[llvm-dev] llvm-objcopy proposal

Michael Spencer via llvm-dev llvm-dev at lists.llvm.org
Tue Jun 6 16:34:31 PDT 2017


On Tue, Jun 6, 2017 at 4:03 PM, Jake Ehrlich via llvm-dev <
llvm-dev at lists.llvm.org> wrote:

> Fantastic! Thanks for all of the input! I'll be considering all of it
> going forward. The plan right now is just to worry about ELF executables
> and nothing else. I'm very sympathetic to the "llvm-objtool" change. If
> everyone is cool with it I'll change the name in the next CL to
> "llvm-objtool".
>
> To start out I implemented a very basic ELF64LE specific bit of code. I'm
> currently looking for reviewers on it. The phabricator link is here:
> https://reviews.llvm.org/D33964. I'd like to find people willing to
> review this as I work on this going forward as well. I haven't bothered
> worrying about it but I imagine that this will template fairly easily to
> support ELF32LE, ELF32BE, and ELF64BE.
>
> Would anyone be willing to let me set them as a reviewer going forward for
> future CLs?
>

Please add me as a reviewer.

- Michael Spencer


>
> On Sun, Jun 4, 2017 at 6:07 PM Sean Silva via llvm-dev <
> llvm-dev at lists.llvm.org> wrote:
>
>> On Fri, Jun 2, 2017 at 3:52 PM, James Y Knight via llvm-dev <
>> llvm-dev at lists.llvm.org> wrote:
>>
>>>
>>>
>>> On Fri, Jun 2, 2017 at 2:34 PM, Ed Maste via llvm-dev <
>>> llvm-dev at lists.llvm.org> wrote:
>>>
>>>> One additional use case for you: converting from a binary to an ELF
>>>> object file
>>>> ```
>>>> objcopy -I binary -O elf64-x86-64 foo.bin foo.o
>>>> ```
>>>> This is sometimes used for embedding binary files for use by drivers
>>>> and such.
>>>>
>>>
>>> Yea, unfortunately the command-line you actually end up needing is more
>>> like:
>>>   objcopy -I binary -Bi386:x86-64 -Oelf64-x86-64 --rename-section
>>> .data=.rodata,alloc,load,readonly,data,contents --add-section
>>> .note.GNU-stack=/dev/null
>>>
>>> Having to manually invoke objcopy and know what to specify for the -B
>>> and -O options, and to know you need the .note.GNU-stack section, and how
>>> to move it into rodata...it's really all quite terrible.
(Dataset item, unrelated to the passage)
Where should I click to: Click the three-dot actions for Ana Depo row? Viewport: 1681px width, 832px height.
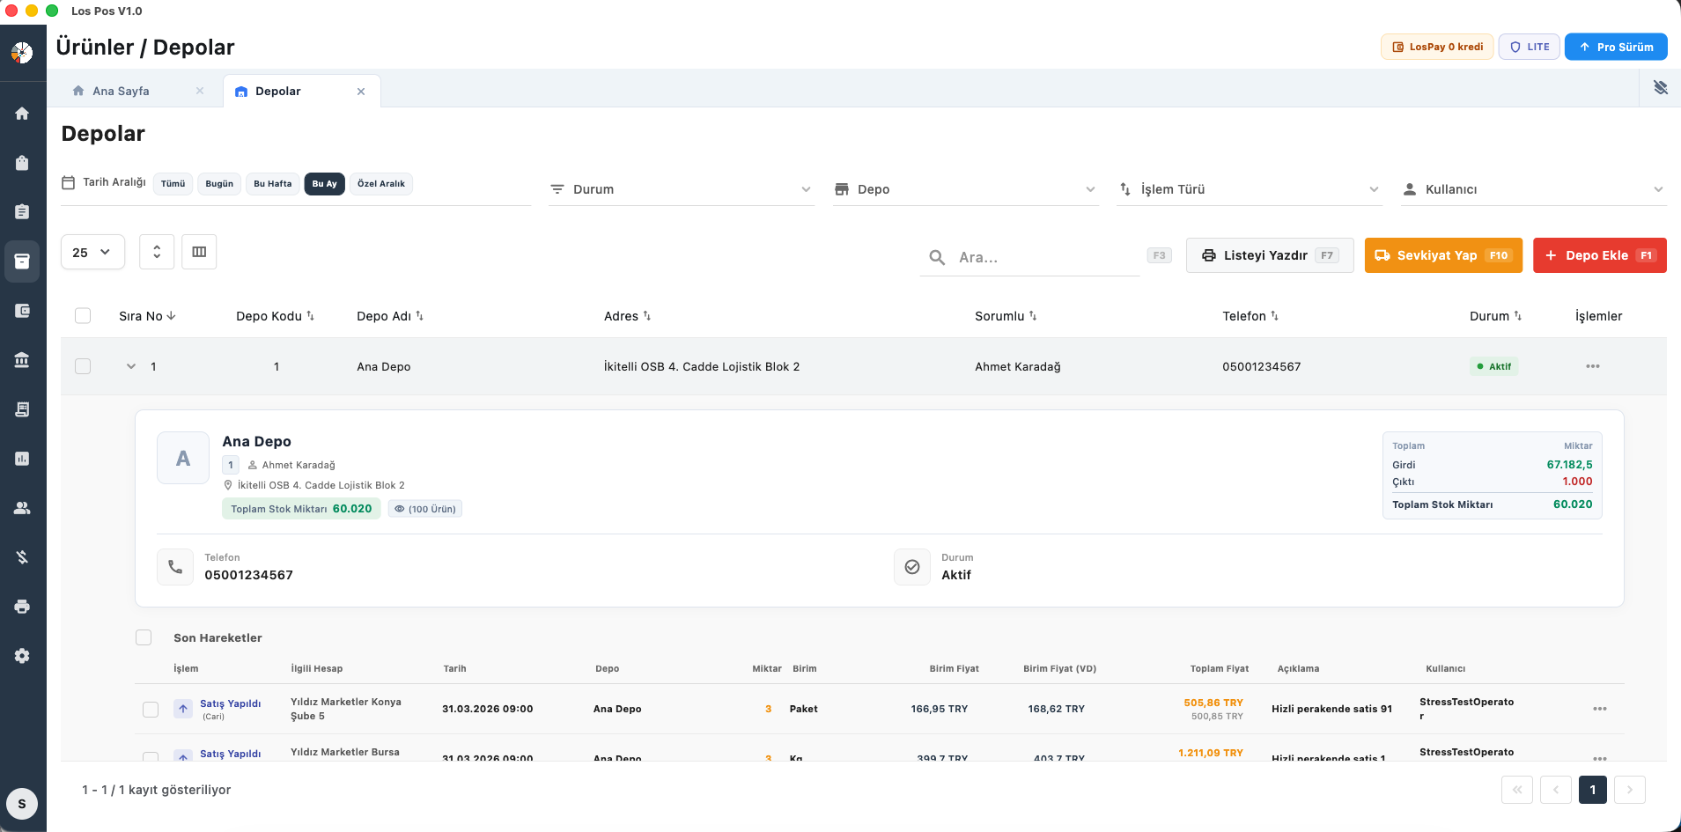[x=1592, y=366]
Nobody should have
>>> to do that. :(
>>>
>>> There's also the "-b binary" flag to GNU ld (both bfd and gold). But,
>>> you typically need to do a dedicated "link" for that. You do:
>>>   ld -r -b binary picture.jpg -o foo.o
>>> How does ld know what output format to use here? It's gotta just choose
>>> the default, which is kinda poor...or the user needs to know how to spell
>>> an "emulation" and output format...
>>>
>>
>> One way to hack around this might be to pass in one of the other object
>> files in your project, and have the output .o file replace it. Still pretty
>> hacky and brittle (and hard to integrate into a build system I would think).
>>
>>
>>>
>>> You could imagine trying to use -Wl to put it with the compile command,
>>> but what do you use to switch back to the normal object format?
>>>   gcc main.c -Wl,-b -Wl,binary -Wl,picture.jpg -Wl,-b -Wl,<<something to
>>> undo binary mode?>>
>>>
>>> So, anyways, while this is _possible_ with objcopy, it'd sure be nice if
>>> you never needed to use it for that...
>>>
>>
>> The other approaches I've seen or can imagine are:
>>
>> - Assembler `.incbin` directive (could use it from an inline asm).
>> - Use a "bin2h" type program which takes a binary and spits out a C file
>> with a giant uint8_t[] literal in it, then include that in one of your
>> normal .c files. In theory a C++11 raw string literal could bypass most of
>> the parsing overhead of a big array literal, but the people that care about
>> including a binary in their program probably don't care about that.
>>
>> -- Sean Silva
>>
>>
>>>
>>> (BTW, Apple ld actually has an option "-sectcreate SEGNAME SECTNAME
>>> INPUT_FILE", and the clang driver will pass it through to the linker.)